What you have to do: The answer is every line in the data below that contains the word "label".

[Stored data entries]
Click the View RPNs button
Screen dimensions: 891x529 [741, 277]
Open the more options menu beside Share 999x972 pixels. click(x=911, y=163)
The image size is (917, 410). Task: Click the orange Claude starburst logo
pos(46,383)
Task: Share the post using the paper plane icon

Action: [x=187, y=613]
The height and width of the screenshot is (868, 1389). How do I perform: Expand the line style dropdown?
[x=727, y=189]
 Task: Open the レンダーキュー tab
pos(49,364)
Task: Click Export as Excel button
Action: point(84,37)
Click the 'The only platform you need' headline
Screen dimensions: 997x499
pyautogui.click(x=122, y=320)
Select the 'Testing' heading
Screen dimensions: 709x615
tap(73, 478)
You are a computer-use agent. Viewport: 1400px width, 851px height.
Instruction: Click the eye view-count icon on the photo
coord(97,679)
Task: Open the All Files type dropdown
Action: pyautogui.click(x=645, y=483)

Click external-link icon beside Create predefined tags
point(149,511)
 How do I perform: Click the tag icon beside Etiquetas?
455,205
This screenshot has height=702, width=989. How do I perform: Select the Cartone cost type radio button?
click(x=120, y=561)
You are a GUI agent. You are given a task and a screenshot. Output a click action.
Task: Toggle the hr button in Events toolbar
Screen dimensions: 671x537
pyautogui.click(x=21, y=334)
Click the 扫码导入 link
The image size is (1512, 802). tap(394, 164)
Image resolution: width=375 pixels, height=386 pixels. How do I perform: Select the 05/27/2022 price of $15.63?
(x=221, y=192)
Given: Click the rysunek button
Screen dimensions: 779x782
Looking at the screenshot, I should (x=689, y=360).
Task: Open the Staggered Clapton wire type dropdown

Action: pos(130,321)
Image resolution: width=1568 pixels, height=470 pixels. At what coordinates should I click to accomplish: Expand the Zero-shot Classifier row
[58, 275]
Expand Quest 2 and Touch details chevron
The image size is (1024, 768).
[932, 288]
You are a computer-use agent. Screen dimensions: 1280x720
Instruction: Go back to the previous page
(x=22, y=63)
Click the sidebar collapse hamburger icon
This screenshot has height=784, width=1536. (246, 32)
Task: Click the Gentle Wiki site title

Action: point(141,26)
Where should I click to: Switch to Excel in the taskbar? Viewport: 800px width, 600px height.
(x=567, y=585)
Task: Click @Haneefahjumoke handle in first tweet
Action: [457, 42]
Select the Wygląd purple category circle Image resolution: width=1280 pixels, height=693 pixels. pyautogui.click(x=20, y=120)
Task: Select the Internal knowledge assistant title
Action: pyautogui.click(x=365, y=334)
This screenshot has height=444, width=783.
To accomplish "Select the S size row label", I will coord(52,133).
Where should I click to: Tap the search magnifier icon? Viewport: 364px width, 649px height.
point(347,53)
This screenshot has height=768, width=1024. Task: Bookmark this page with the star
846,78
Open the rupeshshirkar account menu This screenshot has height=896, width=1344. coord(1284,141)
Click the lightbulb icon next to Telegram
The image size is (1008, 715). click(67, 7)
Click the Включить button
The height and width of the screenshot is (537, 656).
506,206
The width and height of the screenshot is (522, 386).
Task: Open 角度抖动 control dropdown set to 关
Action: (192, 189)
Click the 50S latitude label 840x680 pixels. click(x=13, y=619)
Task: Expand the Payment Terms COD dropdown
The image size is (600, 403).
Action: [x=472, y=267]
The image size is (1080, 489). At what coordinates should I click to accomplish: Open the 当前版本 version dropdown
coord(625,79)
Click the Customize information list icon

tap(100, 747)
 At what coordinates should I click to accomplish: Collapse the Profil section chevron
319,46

Written response:
To accomplish "Select the S size row label", I will coord(52,133).
Click the 50S latitude label 840x680 pixels. click(x=13, y=619)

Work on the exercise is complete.